The National Endowment for the Arts has awarded 1990 grants to a half dozen arts groups that played key roles in the ongoing NEA political controversy in the face of opposition from certain conservative politicians and groups, NEA sources said Monday.
At the same time, however, a national movement seemed to develop to oppose restrictions on federal funding of arts programs. Within the arts community, there were other indications Monday that what had previously been only isolated statements of outrage over restrictive language in this year's arts endowment funding bill may be coalescing into a national protest movement.
For the Record
Los Angeles Times Wednesday May 2, 1990 Home Edition Calendar Part F Page 2 Column 6 Entertainment Desk 2 inches; 70 words Type of Material: Correction
Not an organizer--The Times reported incorrectly on April 24 that Los Angeles Contemporary Exhibitions was involved in the organization of "Modern Primitives," a controversial art show that attracted the attention of Sen. Jesse Helms (R-N.C.) in the National Endowment for the Arts controversy. While at least three of the artists whose work was featured in "Modern Primitives" have performed or shown work at LACE or have strong ties to the organization, LACE itself was not an organizer of the show.
Meanwhile, underscoring concern over the indictment of a Cincinnati art museum and its director for opening a show of work by the late photographer Robert Mapplethorpe, the nation's largest organization of art museum directors said Monday it would provide expert testimony and friend-of-the-court briefs if the museum is tried.
The Assn. of Art Museum Directors also said its members would chip in to pay any fine levied against the Cincinnati Contemporary Arts Center and its director, Dennis Barrie. The association, which represents 153 of the nation's largest and best known art museums, is headed by John Walsh, director of the J. Paul Getty Museum in Malibu.

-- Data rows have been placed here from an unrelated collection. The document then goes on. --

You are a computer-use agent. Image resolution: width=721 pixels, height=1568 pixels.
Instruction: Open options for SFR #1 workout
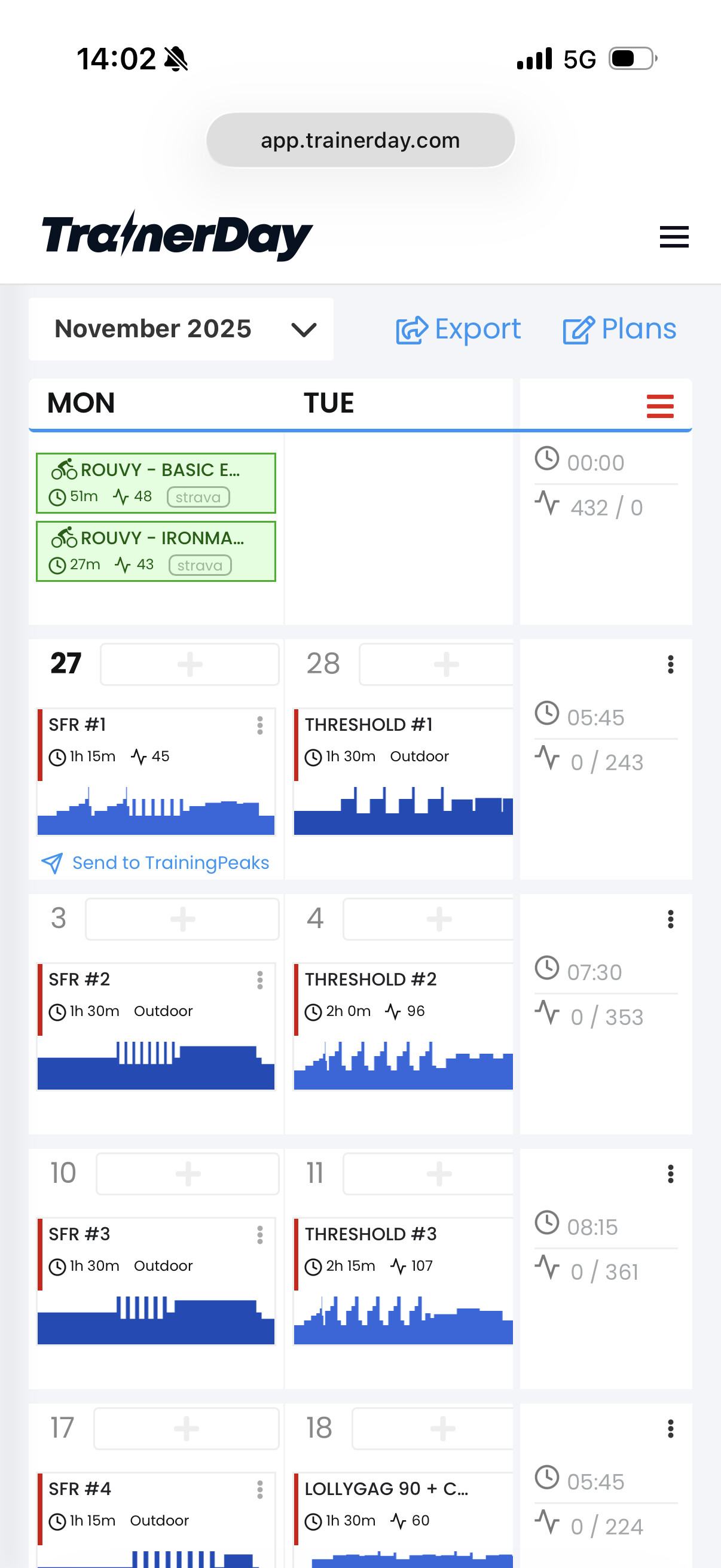point(260,725)
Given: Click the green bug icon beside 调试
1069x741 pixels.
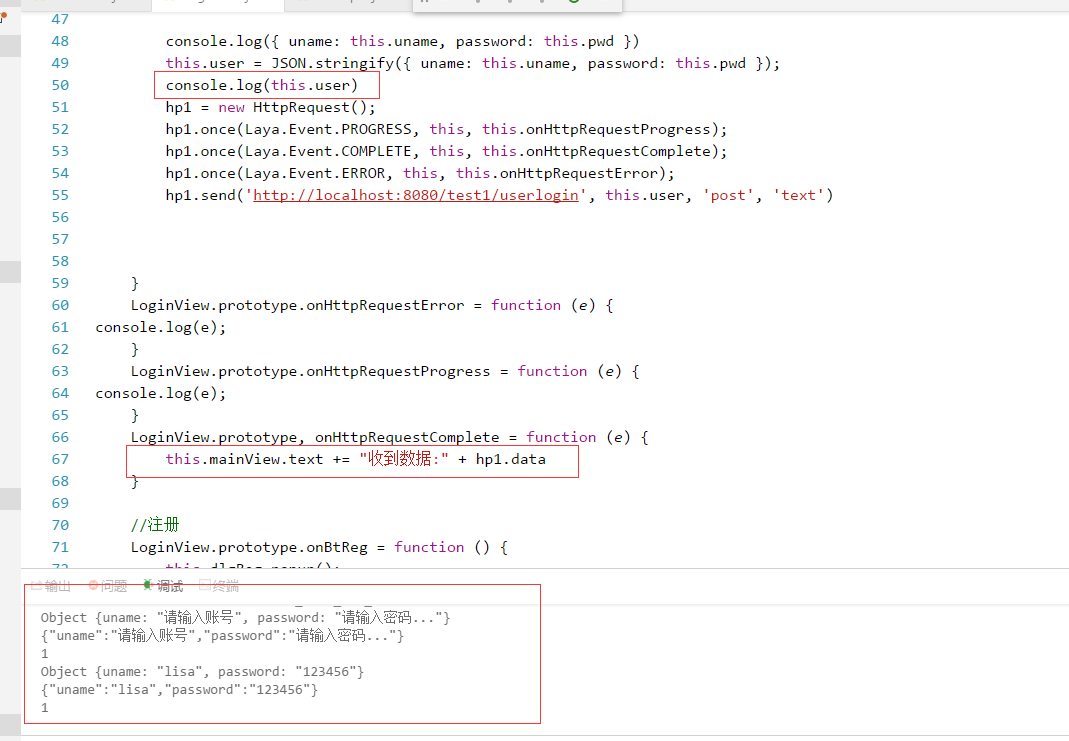Looking at the screenshot, I should (148, 586).
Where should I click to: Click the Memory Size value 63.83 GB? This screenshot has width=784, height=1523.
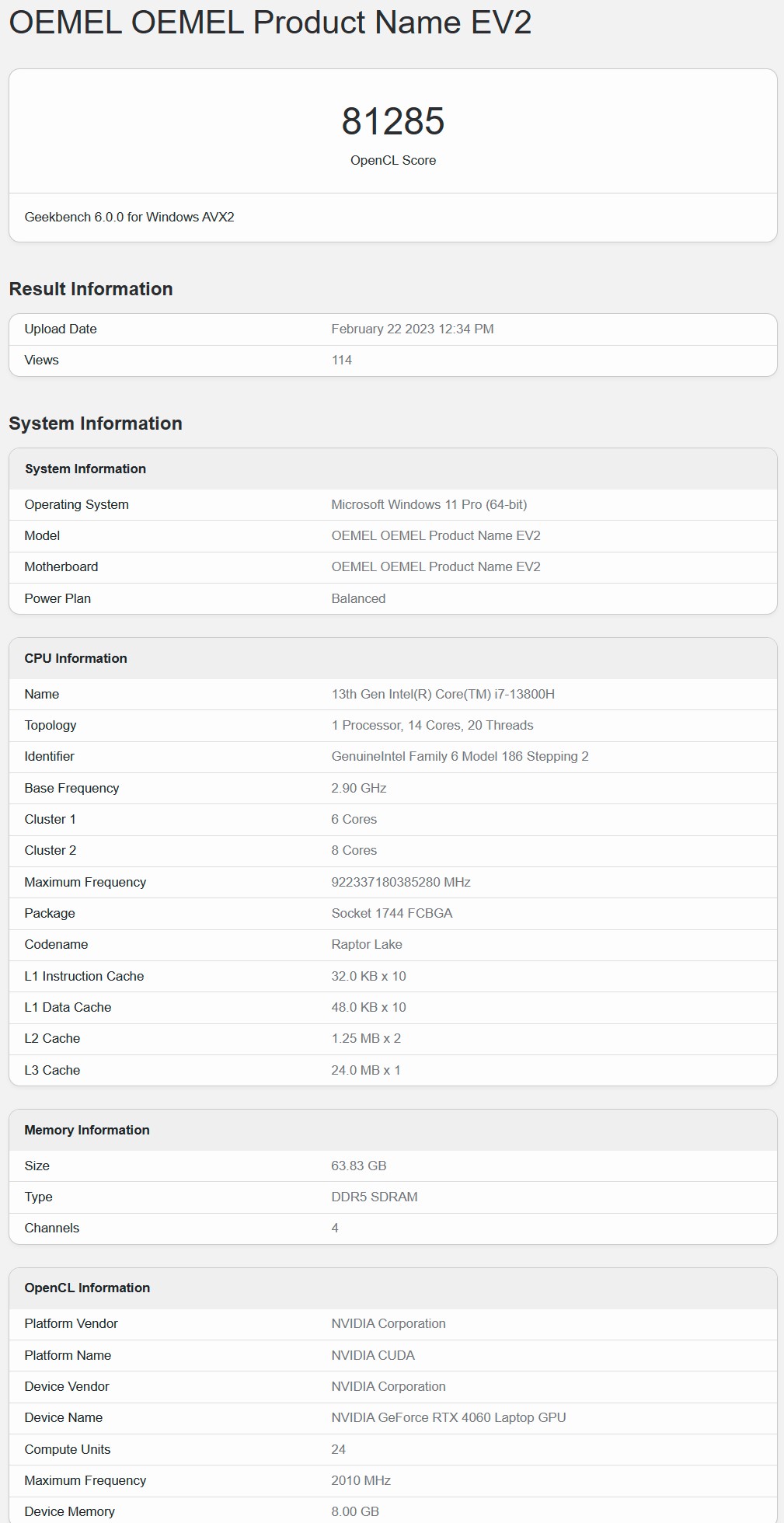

The board of the art museum directors group met in emergency session at the Cincinnati museum Monday morning, where Walsh declared in a statement, "We're here from all over the country because this is a national issue, not just a Cincinnati issue." The museum was charged on obscenity counts related to five images in the show.
In a feisty internal memorandum dated April 10 and sent by Walsh to the nation's museum directors, Walsh told his colleagues that Barrie had been "astonished that prosecutors would try to get an indictment, let alone try to persuade a grand jury to grant it in a case where First Amendment protections are so clear."
In Washington, it was learned that the NEA is distributing the last of more than 140 grant letters to visual arts organizations nationwide. The arts endowment said the list of grantees would not be released for at least several more days. Details of some of the most potentially controversial grants were obtained by The Times.
But a Winston-Salem, N.C., arts group whose grant had been the subject of a personal letter on its behalf to NEA chief John Frohnmayer from Sen. Jesse Helms (R-N.C.) was formally rejected. The pattern of decisions appeared to indicate that Frohnmayer had chosen to endorse grant decisions across the board. He could have ignored the recommendations. Among the grants:
* $50,000 to Artists Space, a New York City gallery whose dispute with the NEA last year over funding of an AIDS-related show called "Witnesses: Against Our Vanishing" plunged the arts endowment into a jarring political crisis last November after Frohnmayer rescinded, then restored, a $10,000 grant to support the AIDS show.
* $50,000 to the Washington Project for the Arts, a gallery that accepted the Mapplethorpe show now the subject of the Cincinnati prosecution after the Corcoran Gallery of Art in Washington canceled it in a failed attempt to avert political controversy with Helms, who has led the fight to abolish or restrict the NEA.
* $45,000 to Creative Time, a New York City arts organization headed by two nationally prominent arts experts identified with political protest against attempts to restrict the content of government-funded artworks that have themes focusing on gay male sexuality.
* $45,000 to Los Angeles Contemporary Exhibitions (LACE) gallery, which played a key role in the organization of "Modern Primitives," a show that treated body piercing, including piercing of genital organs, and prompted a protest by Helms.
* $15,000 to the Center on Contemporary Art in Seattle and $7,000 to the Southern Exposure Gallery, affiliated with San Francisco's Project Artaud. Both organizations were involved in "Modern Primitives" and were named in a letter from Helms to Frohnmayer that arts groups have widely interpreted as an attempt at intimidation.
It also was learned that Frohnmayer accepted a panel recommendation to reject the Sawtooth Center for Visual Design, a Winston-Salem, N.C., organization on whose behalf Helms wrote to the NEA to intervene last December.
Frohnmayer, who appeared on the fundamentalist "700 Club" television program on Monday, did not return calls seeking his comment on the grant decisions. But Jennifer Dowley, executive director of the Headlands Arts Center in San Francisco and the chair of the review panel that made the grant recommendations, said Frohnmayer's decisions adopting the panel recommendations was clearly an action intended to underscore confidence in the politically beleaguered arts endowment's grant process.